Mucosally transplanted mesenchymal stem cells stimulate intestinal healing by promoting angiogenesis.

作者信息

Manieri Nicholas A, Mack Madison R, Himmelrich Molly D, Worthley Daniel L, Hanson Elaine M, Eckmann Lars, Wang Timothy C, Stappenbeck Thaddeus S

出版信息

J Clin Invest. 2015 Sep;125(9):3606-18. doi: 10.1172/JCI81423. Epub 2015 Aug 17.

Abstract

Mesenchymal stem cell (MSC) therapy is an emerging field of regenerative medicine; however, it is often unclear how these cells mediate repair. Here, we investigated the use of MSCs in the treatment of intestinal disease and modeled abnormal repair by creating focal wounds in the colonic mucosa of prostaglandin-deficient mice. These wounds developed into ulcers that infiltrated the outer intestinal wall. We determined that penetrating ulcer formation in this model resulted from increased hypoxia and smooth muscle wall necrosis. Prostaglandin I₂ (PGI₂) stimulated VEGF-dependent angiogenesis to prevent penetrating ulcers. Treatment of mucosally injured WT mice with a VEGFR inhibitor resulted in the development of penetrating ulcers, further demonstrating that VEGF is critical for mucosal repair. We next used this model to address the role of transplanted colonic MSCs (cMSCs) in intestinal repair. Compared with intravenously injected cMSCs, mucosally injected cMSCs more effectively prevented the development of penetrating ulcers, as they were more efficiently recruited to colonic wounds. Importantly, mucosally injected cMSCs stimulated angiogenesis in a VEGF-dependent manner. Together, our results reveal that penetrating ulcer formation results from a reduction of local angiogenesis and targeted injection of MSCs can optimize transplantation therapy.

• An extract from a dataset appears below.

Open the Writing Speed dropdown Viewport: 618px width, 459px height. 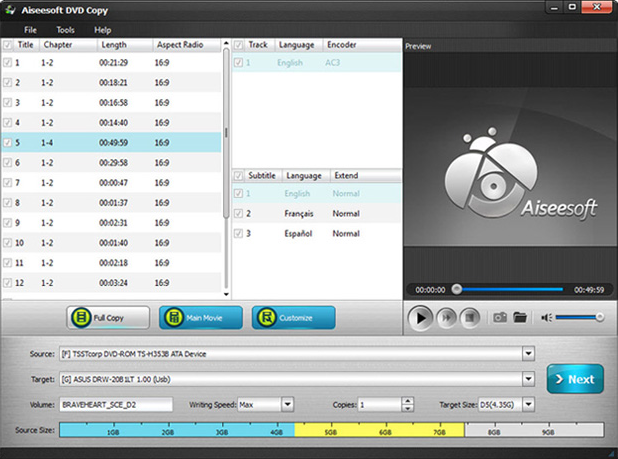pyautogui.click(x=287, y=405)
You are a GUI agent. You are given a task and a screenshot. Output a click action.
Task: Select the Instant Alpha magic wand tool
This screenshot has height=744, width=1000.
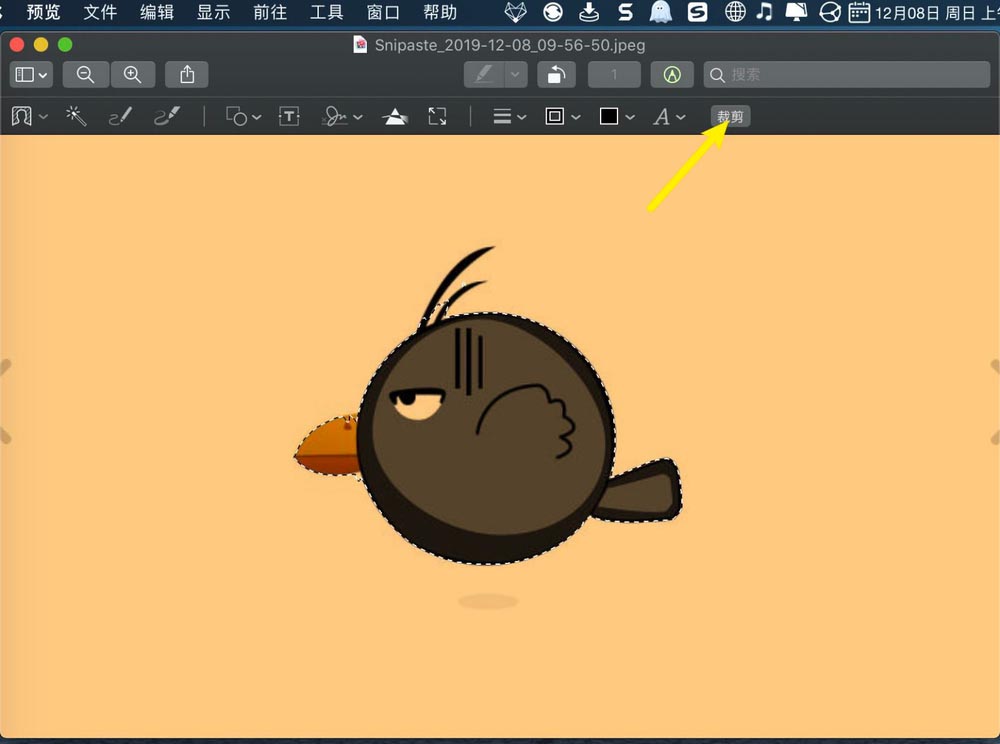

Moreover, local MSC injection has potential for treating diseases with features of abnormal angiogenesis and repair.

摘要

间充质干细胞(MSC)疗法是再生医学中一个新兴的领域;然而,这些细胞如何介导修复作用往往并不明确。在此,我们研究了间充质干细胞在肠道疾病治疗中的应用,并通过在前列腺素缺乏小鼠的结肠黏膜上制造局灶性伤口来模拟异常修复过程。这些伤口发展成溃疡,并浸润到肠壁外层。我们确定,该模型中穿透性溃疡的形成是由于缺氧增加和平滑肌壁坏死所致。前列腺素I₂(PGI₂)刺激依赖血管内皮生长因子(VEGF)的血管生成,从而预防穿透性溃疡。用VEGFR抑制剂治疗黏膜损伤的野生型小鼠会导致穿透性溃疡的形成,这进一步证明VEGF对黏膜修复至关重要。接下来,我们利用这个模型来探讨移植的结肠间充质干细胞(cMSC)在肠道修复中的作用。与静脉注射的cMSC相比,黏膜注射的cMSC能更有效地预防穿透性溃疡的形成,因为它们能更有效地被募集到结肠伤口处。重要的是,黏膜注射的cMSC以依赖VEGF的方式刺激血管生成。总之,我们的研究结果表明,穿透性溃疡的形成是由于局部血管生成减少所致,而靶向注射间充质干细胞可以优化移植治疗。此外,局部注射间充质干细胞对于治疗具有异常血管生成和修复特征的疾病具有潜在价值。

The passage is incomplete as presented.